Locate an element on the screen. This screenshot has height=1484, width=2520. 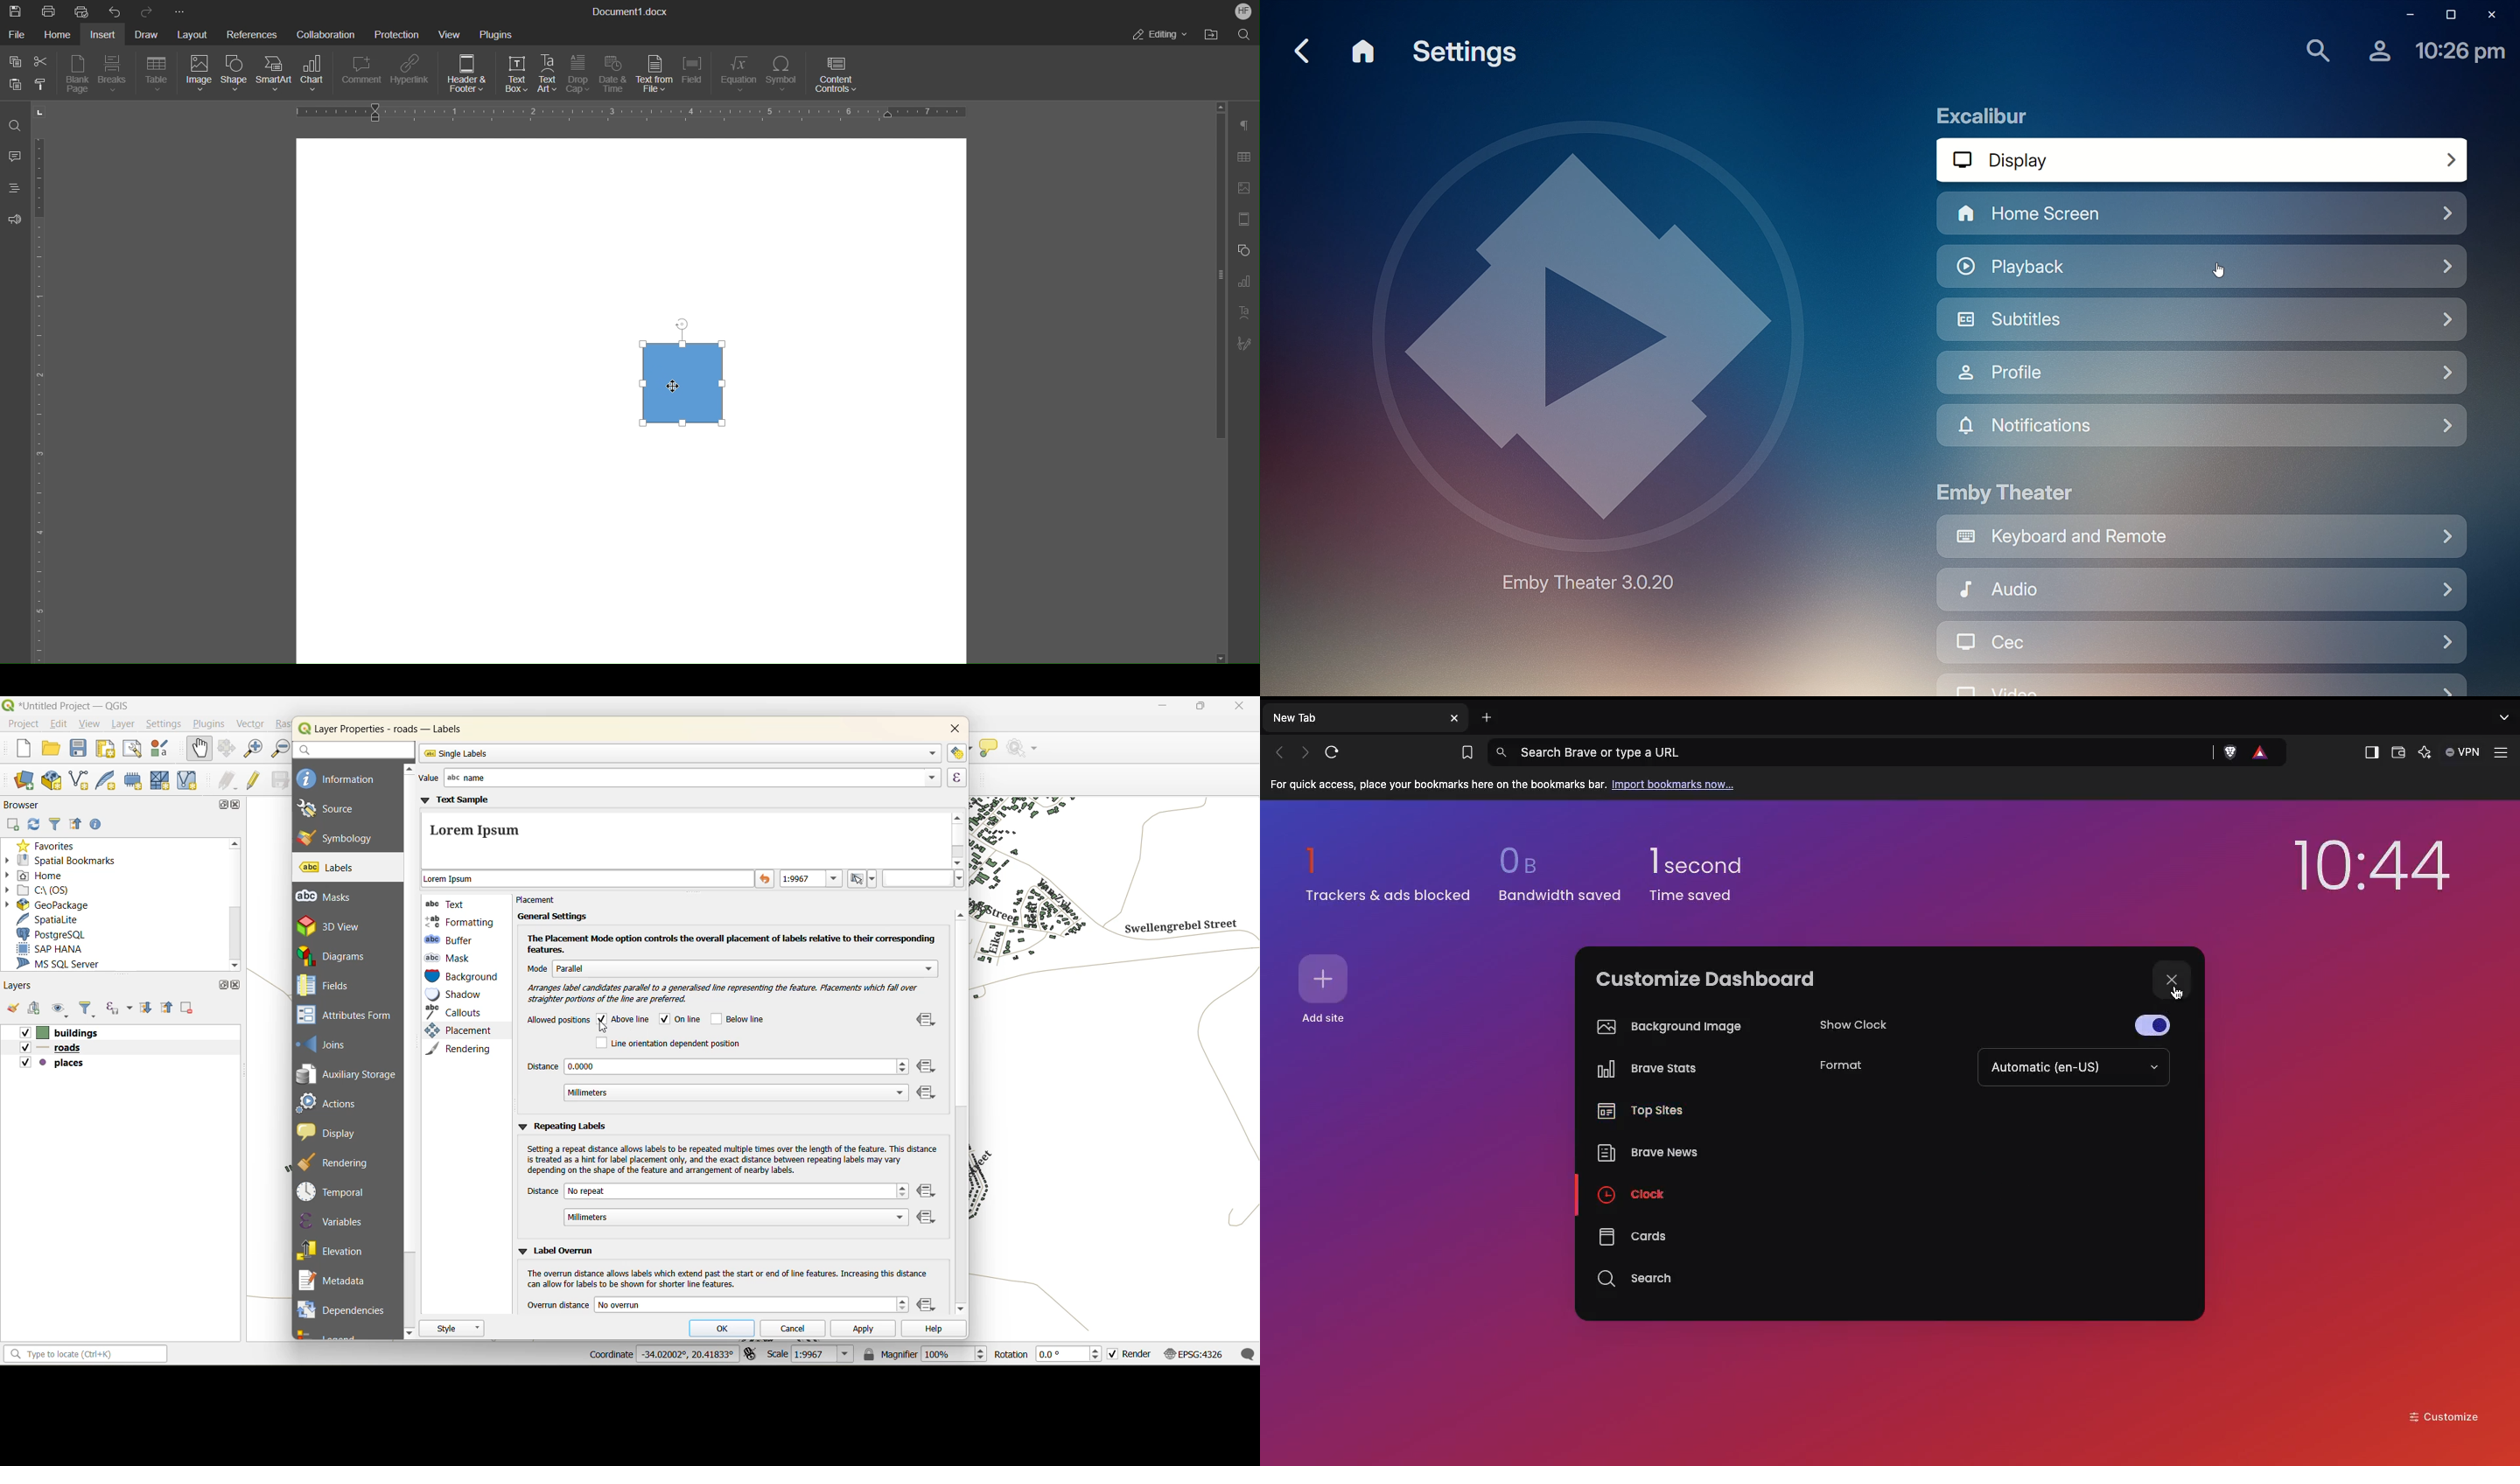
Document1.docx is located at coordinates (631, 12).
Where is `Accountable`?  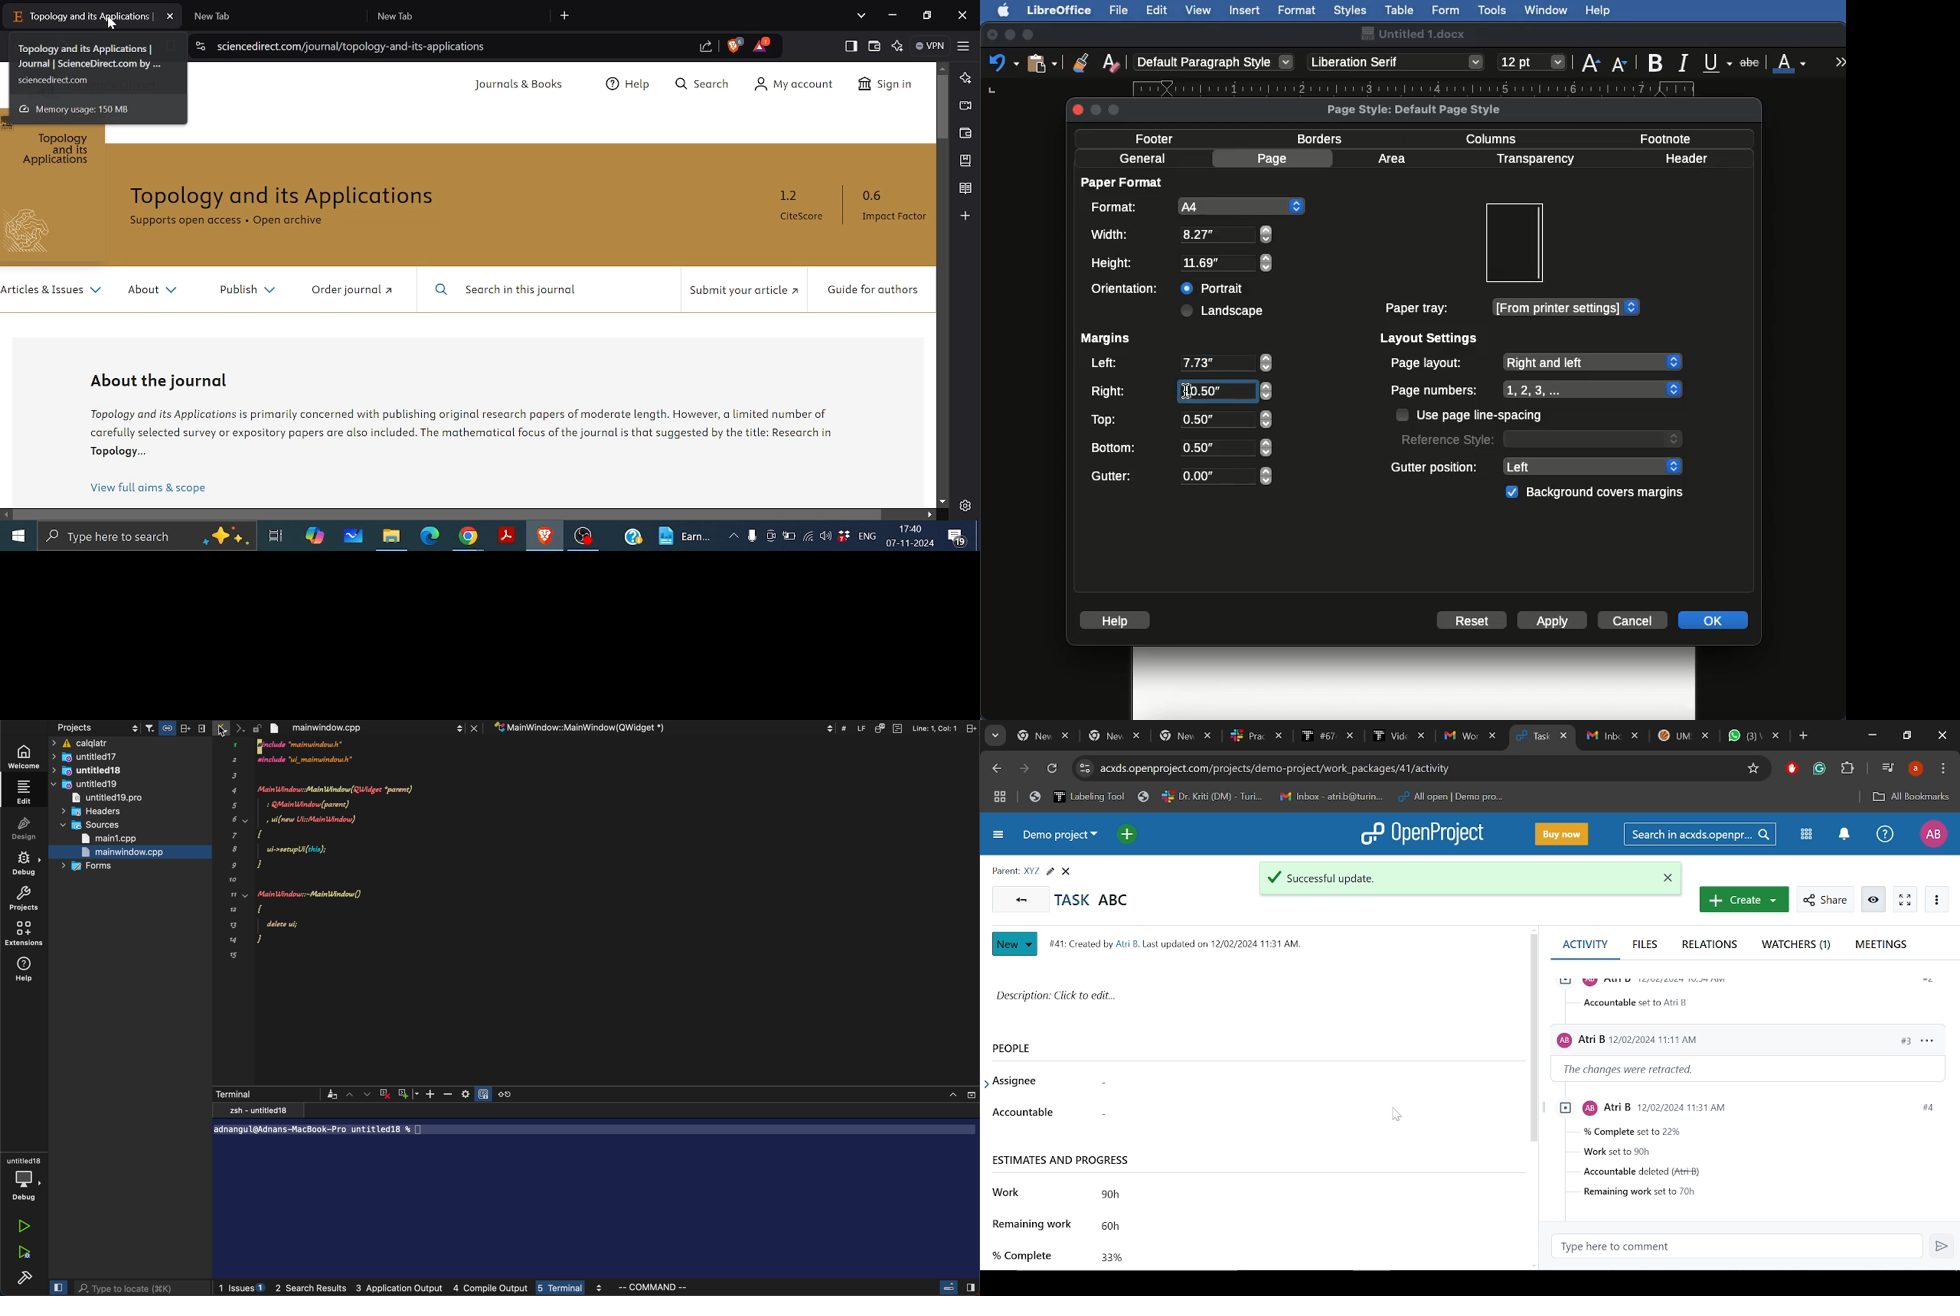
Accountable is located at coordinates (1292, 1117).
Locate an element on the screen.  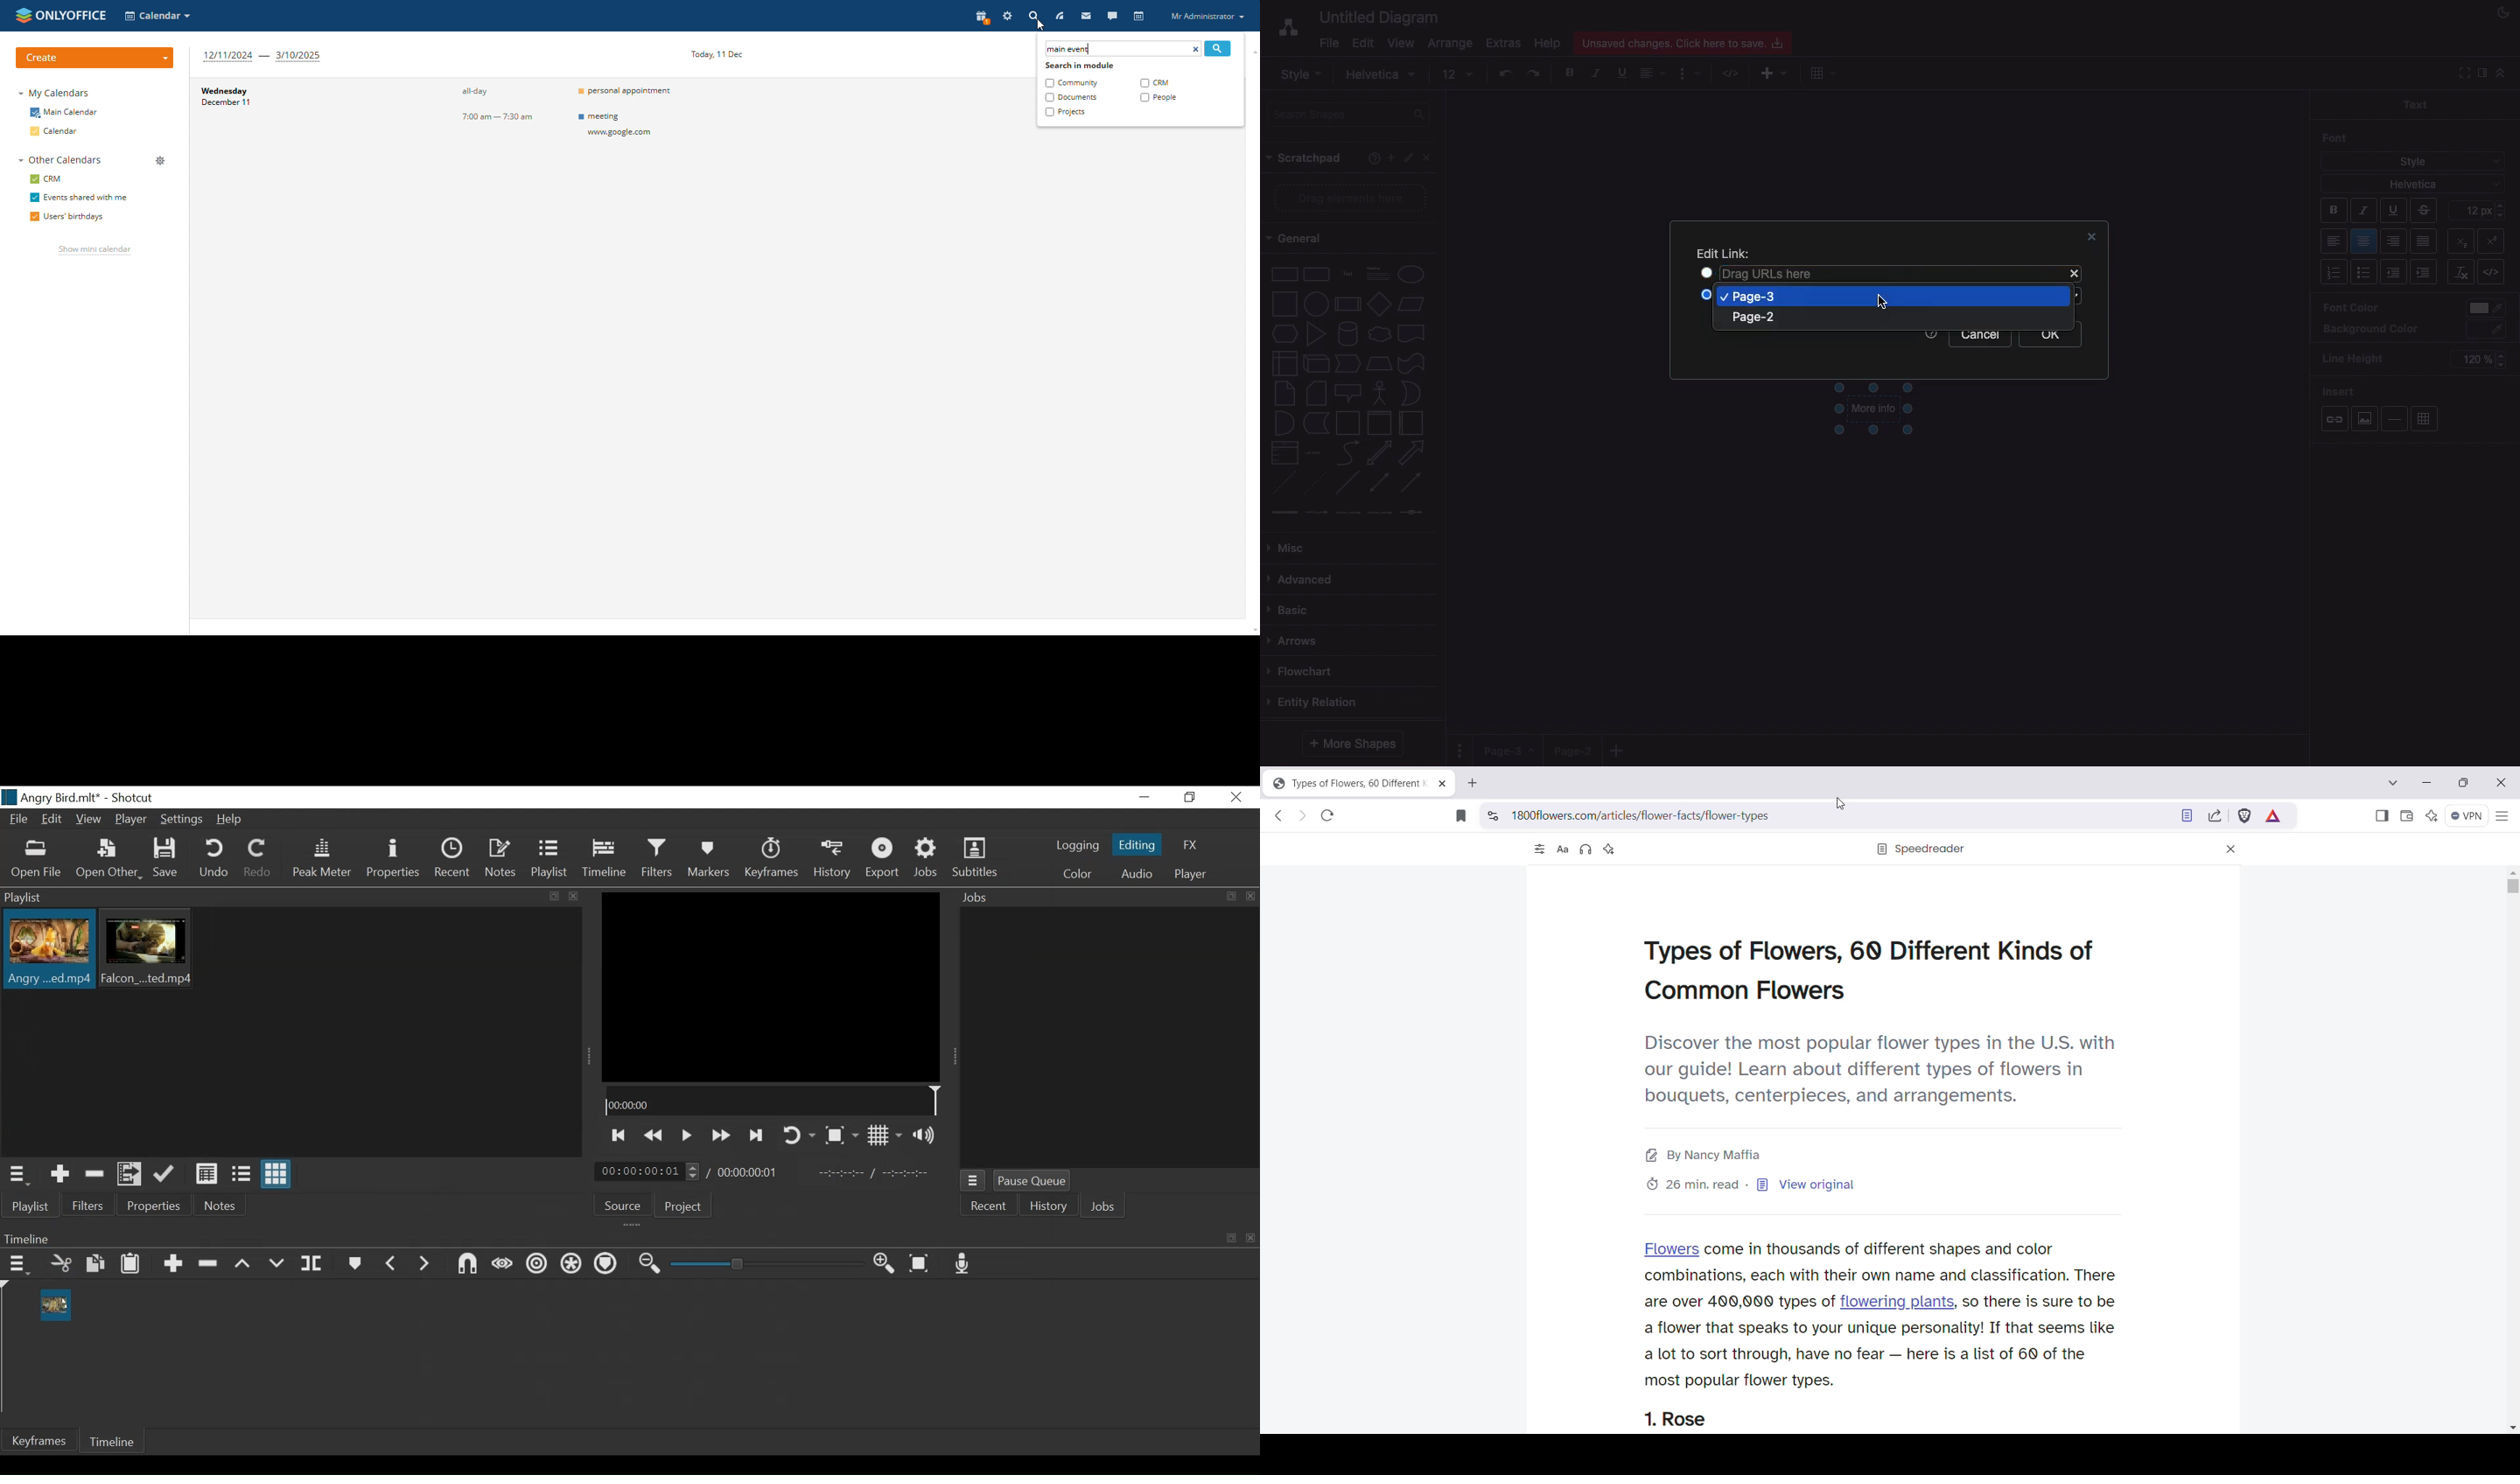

+--

## Task description
Rewrite all the records above, replacing "element" with "item" and changing nothing else. Leave the pictures out.

## Task response
Locate an item on the screen. This screenshot has height=1484, width=2520. 
Document1.docx is located at coordinates (631, 12).
Where is `Accountable`?  
Accountable is located at coordinates (1292, 1117).
Locate an item on the screen.  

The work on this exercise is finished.